In the last experiment, 20 CUHK students were divided into two groups for testing the theory of advanced tactics. One was given puzzles similar to the second experiment but with possible numbers given in some of the empty cells (Figure 4). The other was given puzzles with no possibilities provided. In other words, the first step of an advanced tactic is waived for the first group so that they could straightaway use the given possibilities to eliminate the possibilities in the other cells. As predicted, it was faster and easier for those in the first group to solve the puzzles.

Professor Lee and his co-authors conclude: ‘In sum, the puzzles establish that logically naïve individuals have the competence to make deductions about abstract matters, and that they enjoy exercising this ability...’ * The conclusion calls in question many psychological theories claiming that deductive reasoning is an ability acquired through education and experience.

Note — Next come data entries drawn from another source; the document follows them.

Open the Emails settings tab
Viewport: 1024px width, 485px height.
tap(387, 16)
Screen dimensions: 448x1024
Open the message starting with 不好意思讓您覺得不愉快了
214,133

The observation that some students switched strategies to tackle difficult Sudoku puzzles also tells us something about the mental process of problem-solving or even about human creativity. In fact, Professor Lee has combined his research interest with his passion for tutoring the young, as Dean of Students of Wu Yee Sun College. Through simple but mind-provoking games and puzzles, he encourages his students to think about thinking, analyse its process and develop creative solutions. In his course ‘The Psychology of Thinking and Its Applications’, for instance, he discusses the effectiveness of different hypothesis testing strategies with students through playing the once-popular game MasterMind. The understanding of the human mind with all of its intractabilities and vicissitudes will continue to occupy him in the time to come.

* N.Y. Louis Lee, Geoffrey P. Goodwin & P.N. Johnson-Laird (2008): The psychological puzzle of Sudoku, Thinking & Reasoning, 14:4, 342–364, at 360.